- Data supplied:
#####
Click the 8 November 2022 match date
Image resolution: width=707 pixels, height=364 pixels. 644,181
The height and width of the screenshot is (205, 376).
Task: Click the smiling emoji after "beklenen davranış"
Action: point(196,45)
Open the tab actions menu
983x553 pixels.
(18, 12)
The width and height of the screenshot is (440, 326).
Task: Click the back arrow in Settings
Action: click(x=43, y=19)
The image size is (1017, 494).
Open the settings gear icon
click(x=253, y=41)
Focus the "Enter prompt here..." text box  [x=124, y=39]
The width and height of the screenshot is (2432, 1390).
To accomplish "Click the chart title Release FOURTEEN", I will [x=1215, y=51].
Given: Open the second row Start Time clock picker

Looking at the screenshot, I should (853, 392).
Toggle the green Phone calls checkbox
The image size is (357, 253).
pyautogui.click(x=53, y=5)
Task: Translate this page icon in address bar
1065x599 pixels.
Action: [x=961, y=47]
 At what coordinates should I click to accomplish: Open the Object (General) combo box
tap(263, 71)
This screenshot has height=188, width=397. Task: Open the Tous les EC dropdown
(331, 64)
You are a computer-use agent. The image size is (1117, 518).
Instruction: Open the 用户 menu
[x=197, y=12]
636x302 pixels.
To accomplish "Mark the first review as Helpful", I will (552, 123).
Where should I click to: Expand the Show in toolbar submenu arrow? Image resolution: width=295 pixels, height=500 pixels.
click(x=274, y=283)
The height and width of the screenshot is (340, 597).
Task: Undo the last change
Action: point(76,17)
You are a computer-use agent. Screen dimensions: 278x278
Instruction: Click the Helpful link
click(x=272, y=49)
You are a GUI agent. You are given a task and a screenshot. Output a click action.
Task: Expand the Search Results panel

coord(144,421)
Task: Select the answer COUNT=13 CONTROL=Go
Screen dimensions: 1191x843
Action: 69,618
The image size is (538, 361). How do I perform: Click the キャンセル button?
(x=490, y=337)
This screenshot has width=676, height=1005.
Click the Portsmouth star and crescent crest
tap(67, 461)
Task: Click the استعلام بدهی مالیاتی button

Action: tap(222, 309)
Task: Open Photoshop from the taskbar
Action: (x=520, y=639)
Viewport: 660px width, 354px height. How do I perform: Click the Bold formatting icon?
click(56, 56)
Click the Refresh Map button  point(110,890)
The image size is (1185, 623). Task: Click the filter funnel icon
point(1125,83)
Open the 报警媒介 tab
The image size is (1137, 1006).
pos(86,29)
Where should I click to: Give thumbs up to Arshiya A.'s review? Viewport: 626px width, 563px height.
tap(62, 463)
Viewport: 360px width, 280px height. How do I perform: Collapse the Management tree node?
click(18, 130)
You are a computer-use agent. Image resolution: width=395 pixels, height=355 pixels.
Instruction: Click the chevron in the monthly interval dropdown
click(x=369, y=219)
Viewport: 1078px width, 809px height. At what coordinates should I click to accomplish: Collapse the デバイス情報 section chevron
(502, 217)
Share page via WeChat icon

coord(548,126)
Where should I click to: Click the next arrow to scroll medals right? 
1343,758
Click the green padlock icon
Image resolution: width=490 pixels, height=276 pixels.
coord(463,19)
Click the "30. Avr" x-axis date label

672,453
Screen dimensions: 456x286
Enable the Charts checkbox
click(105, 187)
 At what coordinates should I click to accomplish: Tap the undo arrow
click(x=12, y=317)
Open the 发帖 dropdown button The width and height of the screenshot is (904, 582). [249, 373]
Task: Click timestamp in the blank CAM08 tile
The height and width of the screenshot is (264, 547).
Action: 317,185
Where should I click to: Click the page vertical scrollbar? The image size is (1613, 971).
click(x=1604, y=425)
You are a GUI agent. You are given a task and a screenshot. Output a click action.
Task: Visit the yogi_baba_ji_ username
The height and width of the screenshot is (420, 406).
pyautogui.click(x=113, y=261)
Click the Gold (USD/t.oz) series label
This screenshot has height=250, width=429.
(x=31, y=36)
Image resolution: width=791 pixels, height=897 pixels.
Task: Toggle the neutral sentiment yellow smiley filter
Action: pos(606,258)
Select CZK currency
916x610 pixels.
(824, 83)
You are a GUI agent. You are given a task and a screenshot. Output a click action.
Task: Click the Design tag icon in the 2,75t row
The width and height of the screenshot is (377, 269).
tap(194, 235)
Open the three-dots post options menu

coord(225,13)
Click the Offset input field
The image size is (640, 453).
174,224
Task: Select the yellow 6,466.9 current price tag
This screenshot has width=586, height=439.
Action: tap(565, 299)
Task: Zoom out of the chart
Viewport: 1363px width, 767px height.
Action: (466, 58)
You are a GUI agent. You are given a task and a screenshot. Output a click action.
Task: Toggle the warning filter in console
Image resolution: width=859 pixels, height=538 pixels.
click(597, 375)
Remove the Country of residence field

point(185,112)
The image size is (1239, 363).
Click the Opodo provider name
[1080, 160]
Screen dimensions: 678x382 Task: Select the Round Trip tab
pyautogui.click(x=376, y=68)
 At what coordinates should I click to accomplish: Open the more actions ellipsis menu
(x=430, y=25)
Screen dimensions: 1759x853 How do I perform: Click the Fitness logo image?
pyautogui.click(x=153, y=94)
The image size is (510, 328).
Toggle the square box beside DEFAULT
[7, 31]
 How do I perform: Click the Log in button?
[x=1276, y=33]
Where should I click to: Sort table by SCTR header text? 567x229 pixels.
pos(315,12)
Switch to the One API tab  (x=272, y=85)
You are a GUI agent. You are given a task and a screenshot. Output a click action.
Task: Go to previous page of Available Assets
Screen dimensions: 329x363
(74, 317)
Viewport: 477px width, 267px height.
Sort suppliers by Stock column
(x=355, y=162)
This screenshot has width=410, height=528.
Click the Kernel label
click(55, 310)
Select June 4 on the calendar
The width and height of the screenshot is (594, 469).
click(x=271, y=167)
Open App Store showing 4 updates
#####
- Directive:
Copy every one of the records above, keeping each line the same as it appears.

- Exercise response:
Click the 8 November 2022 match date
Image resolution: width=707 pixels, height=364 pixels. 644,181
The height and width of the screenshot is (205, 376).
Task: Click the smiling emoji after "beklenen davranış"
Action: point(196,45)
Open the tab actions menu
983x553 pixels.
(18, 12)
The width and height of the screenshot is (440, 326).
Task: Click the back arrow in Settings
Action: click(x=43, y=19)
The image size is (1017, 494).
Open the settings gear icon
click(x=253, y=41)
Focus the "Enter prompt here..." text box  [x=124, y=39]
The width and height of the screenshot is (2432, 1390).
To accomplish "Click the chart title Release FOURTEEN", I will [x=1215, y=51].
Given: Open the second row Start Time clock picker

Looking at the screenshot, I should (853, 392).
Toggle the green Phone calls checkbox
The image size is (357, 253).
pyautogui.click(x=53, y=5)
Task: Translate this page icon in address bar
1065x599 pixels.
Action: [x=961, y=47]
 At what coordinates should I click to accomplish: Open the Object (General) combo box
tap(263, 71)
This screenshot has height=188, width=397. Task: Open the Tous les EC dropdown
(331, 64)
You are a computer-use agent. The image size is (1117, 518).
Instruction: Open the 用户 menu
[x=197, y=12]
636x302 pixels.
To accomplish "Mark the first review as Helpful", I will (552, 123).
Where should I click to: Expand the Show in toolbar submenu arrow? Image resolution: width=295 pixels, height=500 pixels.
click(x=274, y=283)
The height and width of the screenshot is (340, 597).
Task: Undo the last change
Action: point(76,17)
You are a computer-use agent. Screen dimensions: 278x278
Instruction: Click the Helpful link
click(x=272, y=49)
You are a GUI agent. You are given a task and a screenshot. Output a click action.
Task: Expand the Search Results panel

coord(144,421)
Task: Select the answer COUNT=13 CONTROL=Go
Screen dimensions: 1191x843
Action: 69,618
The image size is (538, 361). How do I perform: Click the キャンセル button?
(x=490, y=337)
This screenshot has width=676, height=1005.
Click the Portsmouth star and crescent crest
tap(67, 461)
Task: Click the استعلام بدهی مالیاتی button

Action: tap(222, 309)
Task: Open Photoshop from the taskbar
Action: (x=520, y=639)
Viewport: 660px width, 354px height. How do I perform: Click the Bold formatting icon?
click(56, 56)
Click the Refresh Map button  point(110,890)
The image size is (1185, 623). Task: Click the filter funnel icon
point(1125,83)
Open the 报警媒介 tab
The image size is (1137, 1006).
pos(86,29)
Where should I click to: Give thumbs up to Arshiya A.'s review? Viewport: 626px width, 563px height.
tap(62, 463)
Viewport: 360px width, 280px height. How do I perform: Collapse the Management tree node?
click(18, 130)
You are a computer-use agent. Image resolution: width=395 pixels, height=355 pixels.
Instruction: Click the chevron in the monthly interval dropdown
click(x=369, y=219)
Viewport: 1078px width, 809px height. At what coordinates should I click to accomplish: Collapse the デバイス情報 section chevron
(502, 217)
Share page via WeChat icon

coord(548,126)
Where should I click to: Click the next arrow to scroll medals right? 
1343,758
Click the green padlock icon
Image resolution: width=490 pixels, height=276 pixels.
coord(463,19)
Click the "30. Avr" x-axis date label

672,453
Screen dimensions: 456x286
Enable the Charts checkbox
click(105, 187)
 At what coordinates should I click to accomplish: Tap the undo arrow
click(x=12, y=317)
Open the 发帖 dropdown button The width and height of the screenshot is (904, 582). [249, 373]
Task: Click timestamp in the blank CAM08 tile
The height and width of the screenshot is (264, 547).
Action: 317,185
Where should I click to: Click the page vertical scrollbar? The image size is (1613, 971).
click(x=1604, y=425)
You are a GUI agent. You are given a task and a screenshot. Output a click action.
Task: Visit the yogi_baba_ji_ username
The height and width of the screenshot is (420, 406).
pyautogui.click(x=113, y=261)
Click the Gold (USD/t.oz) series label
This screenshot has height=250, width=429.
(x=31, y=36)
Image resolution: width=791 pixels, height=897 pixels.
Task: Toggle the neutral sentiment yellow smiley filter
Action: pos(606,258)
Select CZK currency
916x610 pixels.
(824, 83)
You are a GUI agent. You are given a task and a screenshot. Output a click action.
Task: Click the Design tag icon in the 2,75t row
The width and height of the screenshot is (377, 269).
tap(194, 235)
Open the three-dots post options menu

coord(225,13)
Click the Offset input field
The image size is (640, 453).
174,224
Task: Select the yellow 6,466.9 current price tag
This screenshot has width=586, height=439.
Action: tap(565, 299)
Task: Zoom out of the chart
Viewport: 1363px width, 767px height.
Action: (466, 58)
You are a GUI agent. You are given a task and a screenshot. Output a click action.
Task: Toggle the warning filter in console
Image resolution: width=859 pixels, height=538 pixels.
click(597, 375)
Remove the Country of residence field

point(185,112)
The image size is (1239, 363).
Click the Opodo provider name
[1080, 160]
Screen dimensions: 678x382 Task: Select the Round Trip tab
pyautogui.click(x=376, y=68)
 At what coordinates should I click to accomplish: Open the more actions ellipsis menu
(x=430, y=25)
Screen dimensions: 1759x853 How do I perform: Click the Fitness logo image?
pyautogui.click(x=153, y=94)
The image size is (510, 328).
Toggle the square box beside DEFAULT
[7, 31]
 How do I perform: Click the Log in button?
[x=1276, y=33]
Where should I click to: Sort table by SCTR header text? 567x229 pixels.
pos(315,12)
Switch to the One API tab  (x=272, y=85)
You are a GUI agent. You are given a task and a screenshot. Output a click action.
Task: Go to previous page of Available Assets
Screen dimensions: 329x363
(74, 317)
Viewport: 477px width, 267px height.
Sort suppliers by Stock column
(x=355, y=162)
This screenshot has width=410, height=528.
Click the Kernel label
click(55, 310)
Select June 4 on the calendar
The width and height of the screenshot is (594, 469).
click(x=271, y=167)
Open App Store showing 4 updates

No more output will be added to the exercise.